A harmonia interna estava identificada com economias de mercado e com os valores da
ideologia liberal. As ameaças, aos perigos do comunismo internacional, a que deveriam ser
associadas todas as ações, organizações e pessoas que objetivamente estivessem
obstaculizando o livre funcionamento do mercado e das instituições liberais.

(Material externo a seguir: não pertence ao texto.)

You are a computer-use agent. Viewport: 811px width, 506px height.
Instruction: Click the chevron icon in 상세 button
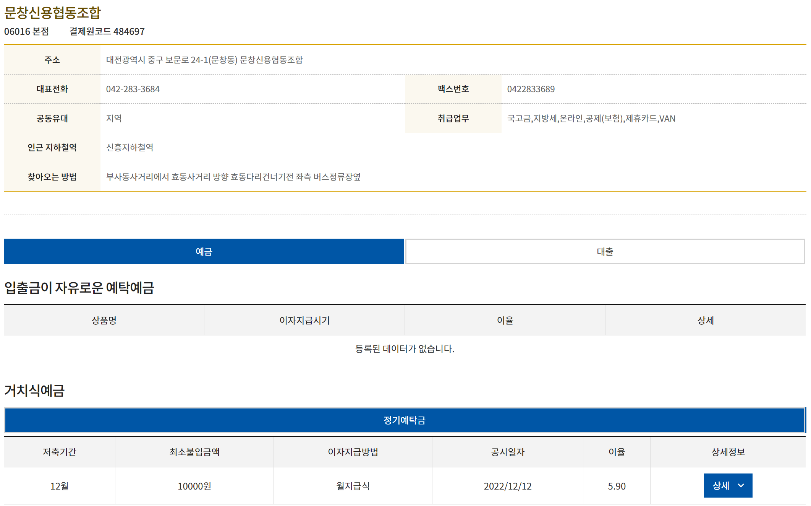[741, 485]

Na sua aplicação concreta no Brasil, os opositores eram catalogados como agentes da
subversão internacional, patrocinada pela URSS, pela China e por Cuba. Os editoriais do
Estadão usavam a expressão de governo “petebo-castro-comunista” para catalogar o governo
do Jango. Os outros órgãos da mídia seguiam a mesma linha, consideravam que a democracia
estava em risco e pregavam uma ação militar para resgatar a liberdade. As marchas que todos
apoiavam se auto intitulavam “Marchas da família com Deus pela propriedade” e organizavam
rezas domésticas com o lema “Família que reza unida, permanece unida”. Estariam em perigo
os valores mais tradicionais do país: a família (as crianças poderiam ser mandadas para a
Rússia e Cuba), a religião (que seria perseguida e proibidas as escolas religiosas) e a
propriedade (que seria abolida e expropriada pelo Estado).
A concepção funcionalista desembocou no lema da ditadura: Brasil, ame-o ou deixe-o”, com
plásticos em carros dos adeptos do Brasil apropriado pelos militares. O Estado foi militarizado e
transformado no quartel general das FFAA, desde onde controlavam o país através do SNI –
Sistema Nacional de Informaçoes –, buscando transformar o país numa caserna sob controle
dos militares.
Foi em nome dessa concepção totalitária que a ditadura militar buscou expurgar os que
considerava riscos para seu controle militar do país. Prendia arbitrariamente, interrogava com
os mais brutais métodos de tortura, fuzilava e fazia desaparecer os corpos dos que considerava
opositores.
Essa mesma doutrina comandou a golpe e a ditadura na Guatemala, desde 1954, fazendo do
país o mais massacrado de todo o continente. Valeu para as ditaduras militares no Chile, no
Uruguai, na Argentina e orientou a ação da direita por todo o continente.